** Start of Article **

Re: IRe: BUG #16792: silent corruption of GIN index resulting in SELECTs returning non-matching rows

Поиск
Список
Период
Сортировка
От Heikki Linnakangas
Тема Re: IRe: BUG #16792: silent corruption of GIN index resulting in SELECTs returning non-matching rows
Дата
Msg-id 293815bb-3304-a3a7-01a9-f3033ede0a74@iki.fi
обсуждение исходный текст
Ответ на Re: IRe: BUG #16792: silent corruption of GIN index resulting in SELECTs returning non-matching rows  (Pawel Kudzia <kudzia@gmail.com>)
Ответы Re: IRe: BUG #16792: silent corruption of GIN index resulting in SELECTs returning non-matching rows  (Pawel Kudzia <kudzia@gmail.com>)
Re: IRe: BUG #16792: silent corruption of GIN index resulting in SELECTs returning non-matching rows  (Peter Geoghegan <pg@bowt.ie>)
Список pgsql-bugs
On 23/07/2021 18:04, Pawel Kudzia wrote:
> Thanks a lot for your patience and multiple patches that you've
> provided. Please pardon my ignorance - I don't have low-level
> understanding of how the query is being executed - but are you sure
> that index is missing entries and not the other way around - that it
> has too many entries?

To be precise, the index has an extra entry for row (4002784,1) with key 
1373, and it's missing the entry with key 38048120. And for row 
(4002869,14), it has an extra row for key 1373, and it's missing the 
entry for key 95333744.

> To recap - SELECT, answered based on the GIN, reports rows that
> actually do not match the criteria provided in WHERE. Just lowering
> work_mem makes the problem go away, whith GIN still being used.

** End of Article **
** Start of Recorded data **

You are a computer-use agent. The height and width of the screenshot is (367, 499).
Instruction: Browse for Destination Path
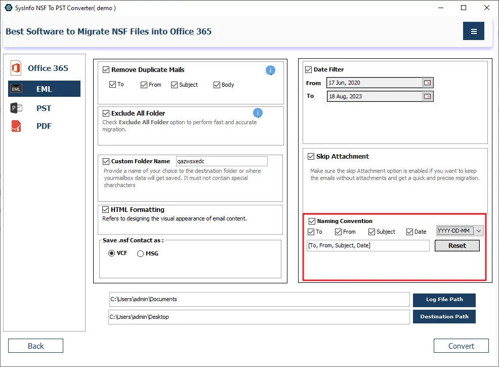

** End of Recorded data **

What the task asks =>
According to the mailing list post, which key is the index missing for row (4002784,1)? The material comes from a separate source and is unrelated to the mailing list post.

The reply =>
38048120